Can torch.Tensor have different precision element-wisely?

FruitVinegar · September 5, 2019, 1:54am

Hello. pytorch users.
Like title, can torch.Tensor have different precision element-wisely?
for example:

my_tensor = torch.Tensor([1, 1.0, 1.000])
# respectively types are: torch.int8, torch.half, torch.float... etc.

If it is impossible(maybe I think pytorch doesn’t support this semantic), is there another way to implement like this? I’d like to reduce memory usage as much as I can…

Any answers will be helpful for me. Thanks

ptrblck · September 5, 2019, 11:24am

I don’t think this is possible using a tensor, since e.g. the strides would be hard (impossible) to handle.
Python containers (e.g. list) are quite flexible regarding different types of elements, but you won’t be able to apply e.g. a matrix multiplication on this “array”.

If you are running out of memory, you could have a look at torch.utils.checkpoint to trade compute for memory or e.g. apex/amp for mixed precision training.

FruitVinegar · September 18, 2019, 12:41pm

Thanks for the answer.
I’m back here to share my progressed idea to this problem.

Back to the problem, ‘element-wise(pixel-wise) different precision in Tensor(Image)’.

For example, look at this picture:

Although the background of image is not-focused well, human can recognize the object in this Image is lamp.
On a similar principle, can object-detection networks recognize objects from Image that has different precision(resolution) pixel-wisely? Moreover, can we get memory reduction effect from this solution?

This is why I suggested this problem.

From now, this is my progressed idea.
I made an helper function from this forum

# returns actual allocated memory size of given tensor
def get_actual_memsize(tensor):
    return tensor.element_size() * tensor.nelement()

To test my idea, I made a sample tensor:

B, C, H, W = 1, 10, 224, 224

tensor = torch.randn(B, C, H, W)

print(tensor.type())
print(get_actual_memsize(tensor))

this returns:

torch.FloatTensor
2007040

I decomposed tensor based on each element’s value, like this:

threshold = 0.2

important_region = torch.ge(tensor, threshold)
unimportant_region = ~important_region #just reverse

unimportant_values = torch.masked_select(tensor, unimportant_region).to(torch.float16) #Precision Reduction
important_values = torch.masked_select(tensor, important_region)

print(unimportant_values.type())
print(important_values.type())

print(get_actual_memsize(unimportant_values) + get_actual_memsize(important_values) + get_actual_memsize(unimportant_region))

and memory reduced: 2007040 → 1927504

torch.HalfTensor
torch.FloatTensor
1927504

Since the sample tensor is small(size is [1, 10, 244, 244]), the reducing effect is much more larger in bigger tensor, I think.
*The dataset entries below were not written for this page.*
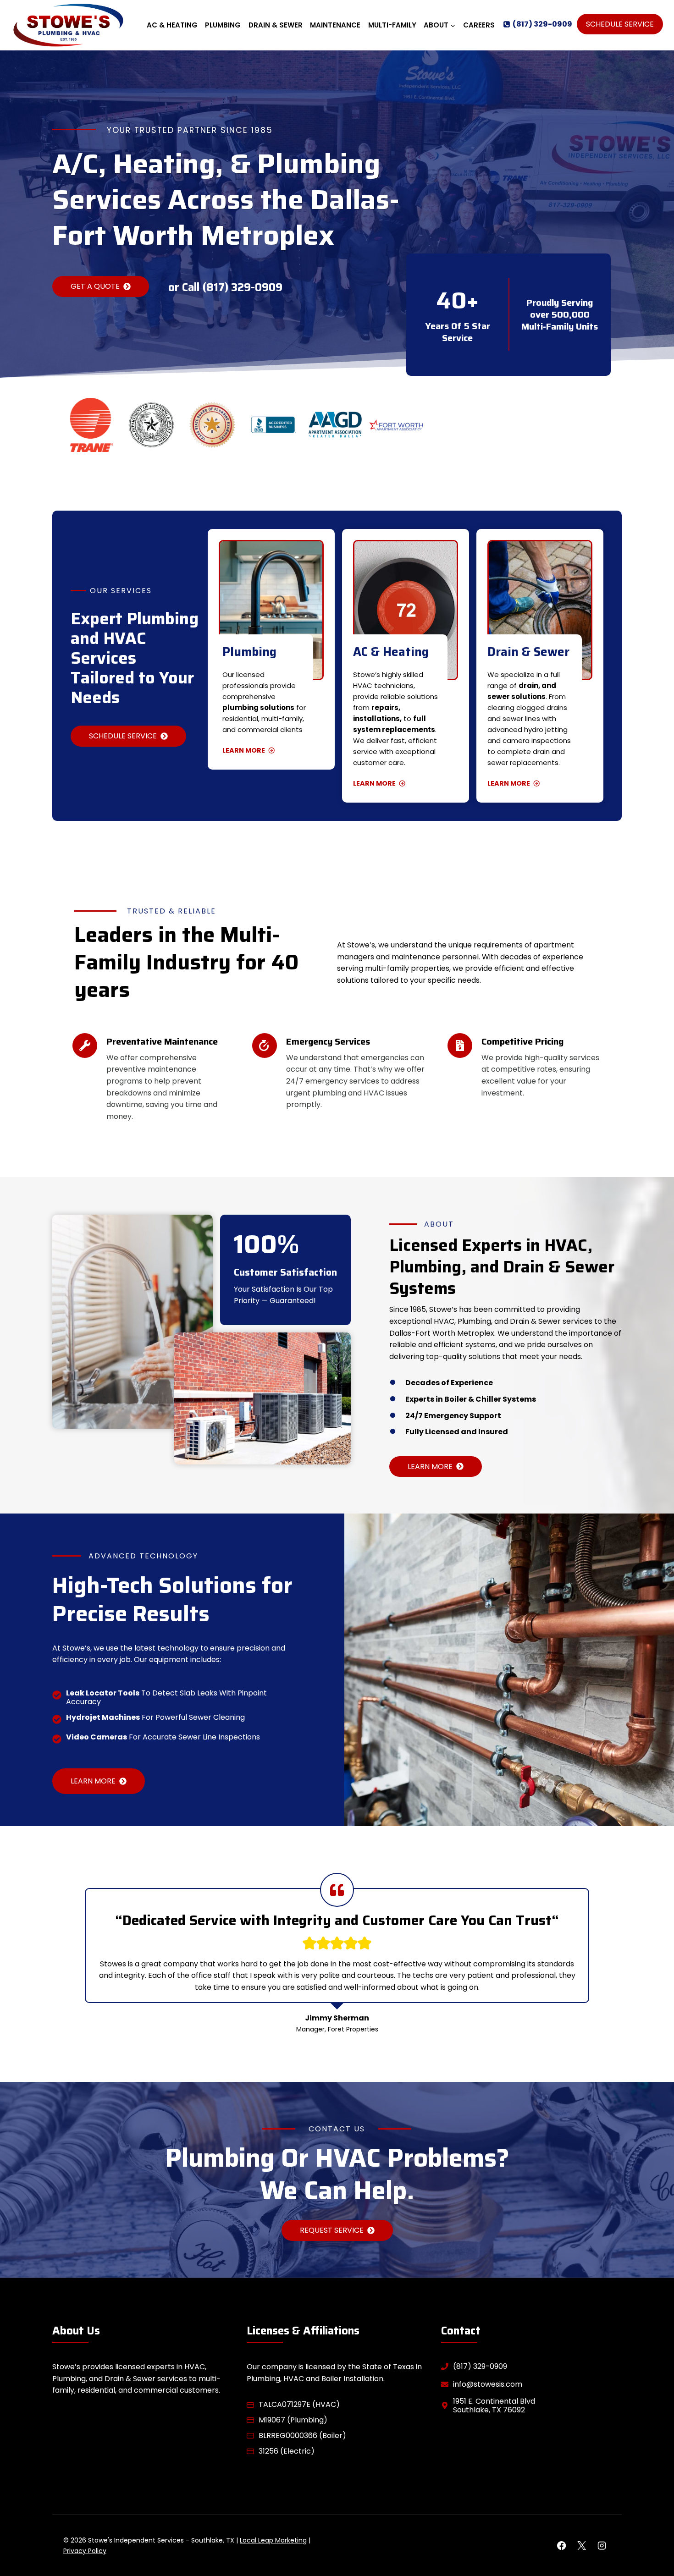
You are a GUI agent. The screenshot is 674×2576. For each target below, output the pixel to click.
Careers (479, 25)
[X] (581, 2545)
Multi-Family (392, 25)
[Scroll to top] (651, 2539)
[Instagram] (602, 2545)
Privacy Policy (84, 2550)
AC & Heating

Now I’m restoring tensor with these decomposed components. It’s quite confusing. I’m looking for suitable pytorch API now(like masked_fill) but all I found is not suitable…

This is my current idea. and if you have a similar idea or knowledge about pytorch API, please answer how to restoring the tensor please.

ptrblck · September 18, 2019, 10:00pm

That’s the pitfall I tried to mention in my last post.
I’m not sure, if there might be a clean way to reconstruct e.g. an array (tensor) with mixed precision data types, as the strides would change based on the current element type.

Let’s think about a plain tensor:

x = torch.tensor([[0., 1., 2., 3.],
                  [4., 5., 6., 7.]])
print(x.size())
> torch.Size([2, 4])
print(x.stride())
> (4, 1)
print(x.nelement())
> 8
print(x.element_size())
> 4

The stride shows, how many element_size() bytes you would have to skip in the contiguous tensor to get to the next index in the corresponding dimension.
E.g. to index the 5 in x, you would have to use x[1, 1], which corresponds to 4+1 elements offset from the beginning of the data.
Also, as you can see the element_size() is defined per tensor, which makes the indexing (and shape changes) via strides possible.
If you are using different data types in the tensor, you would e.g. need to access the size of each elements to index any value in it.

That being said, this approach won’t work for this strided approach using contiguous memory chunks. There might be some other data layout, I’m not aware of, so please let me know, if you find something.